[INPUT DATA Boundary: Start]
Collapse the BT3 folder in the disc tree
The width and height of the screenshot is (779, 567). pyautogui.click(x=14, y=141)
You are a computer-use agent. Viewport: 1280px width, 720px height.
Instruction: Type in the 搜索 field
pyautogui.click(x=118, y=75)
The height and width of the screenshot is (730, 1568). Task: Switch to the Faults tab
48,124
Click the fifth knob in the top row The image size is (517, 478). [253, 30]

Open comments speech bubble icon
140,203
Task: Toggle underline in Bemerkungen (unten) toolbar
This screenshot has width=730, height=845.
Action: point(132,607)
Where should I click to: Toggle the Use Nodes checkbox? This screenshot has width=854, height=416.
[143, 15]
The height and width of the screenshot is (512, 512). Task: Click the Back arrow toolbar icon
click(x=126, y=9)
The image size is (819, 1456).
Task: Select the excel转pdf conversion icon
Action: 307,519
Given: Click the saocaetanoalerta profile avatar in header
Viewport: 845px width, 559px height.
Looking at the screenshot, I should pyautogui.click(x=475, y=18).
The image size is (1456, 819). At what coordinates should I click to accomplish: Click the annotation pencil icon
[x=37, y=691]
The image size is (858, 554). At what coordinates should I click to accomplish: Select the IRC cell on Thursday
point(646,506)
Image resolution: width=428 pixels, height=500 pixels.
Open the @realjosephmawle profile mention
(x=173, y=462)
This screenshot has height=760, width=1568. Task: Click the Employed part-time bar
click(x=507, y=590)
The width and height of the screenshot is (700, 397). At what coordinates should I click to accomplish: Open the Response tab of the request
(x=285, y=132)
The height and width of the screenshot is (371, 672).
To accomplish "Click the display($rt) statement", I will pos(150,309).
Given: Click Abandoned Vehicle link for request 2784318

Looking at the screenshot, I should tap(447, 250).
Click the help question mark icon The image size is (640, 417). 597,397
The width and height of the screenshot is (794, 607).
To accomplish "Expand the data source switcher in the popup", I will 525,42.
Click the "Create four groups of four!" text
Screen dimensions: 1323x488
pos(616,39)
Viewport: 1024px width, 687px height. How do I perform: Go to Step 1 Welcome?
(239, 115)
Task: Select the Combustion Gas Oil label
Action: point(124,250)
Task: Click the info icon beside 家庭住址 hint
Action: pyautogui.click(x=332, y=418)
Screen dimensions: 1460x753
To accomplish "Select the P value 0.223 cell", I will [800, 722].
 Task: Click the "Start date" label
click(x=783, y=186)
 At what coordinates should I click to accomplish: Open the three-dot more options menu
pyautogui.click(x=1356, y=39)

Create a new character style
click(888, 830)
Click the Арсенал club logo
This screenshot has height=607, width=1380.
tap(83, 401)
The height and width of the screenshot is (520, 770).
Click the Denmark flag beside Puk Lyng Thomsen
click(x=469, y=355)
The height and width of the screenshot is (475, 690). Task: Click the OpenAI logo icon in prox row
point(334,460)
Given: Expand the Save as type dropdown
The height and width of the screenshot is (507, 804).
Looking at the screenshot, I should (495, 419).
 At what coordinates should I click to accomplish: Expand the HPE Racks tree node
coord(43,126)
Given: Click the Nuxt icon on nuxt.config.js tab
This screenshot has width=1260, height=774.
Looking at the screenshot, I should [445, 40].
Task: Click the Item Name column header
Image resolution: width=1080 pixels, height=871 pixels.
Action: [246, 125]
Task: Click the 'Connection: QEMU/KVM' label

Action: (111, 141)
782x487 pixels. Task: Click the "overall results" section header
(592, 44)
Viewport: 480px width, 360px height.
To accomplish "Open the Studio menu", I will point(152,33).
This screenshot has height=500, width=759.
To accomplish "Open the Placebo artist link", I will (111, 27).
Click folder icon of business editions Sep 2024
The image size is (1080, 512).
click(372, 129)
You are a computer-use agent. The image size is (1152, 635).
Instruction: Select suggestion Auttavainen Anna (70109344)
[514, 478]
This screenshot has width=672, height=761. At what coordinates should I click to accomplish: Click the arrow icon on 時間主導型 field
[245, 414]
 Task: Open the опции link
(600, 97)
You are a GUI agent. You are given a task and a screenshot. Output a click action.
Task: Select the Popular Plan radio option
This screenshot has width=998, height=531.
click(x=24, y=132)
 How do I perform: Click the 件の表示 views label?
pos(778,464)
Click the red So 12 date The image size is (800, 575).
[INPUT DATA Boundary: End]
From the listing above, work out how many lines hold "computer". The answer is the number and nothing more.

2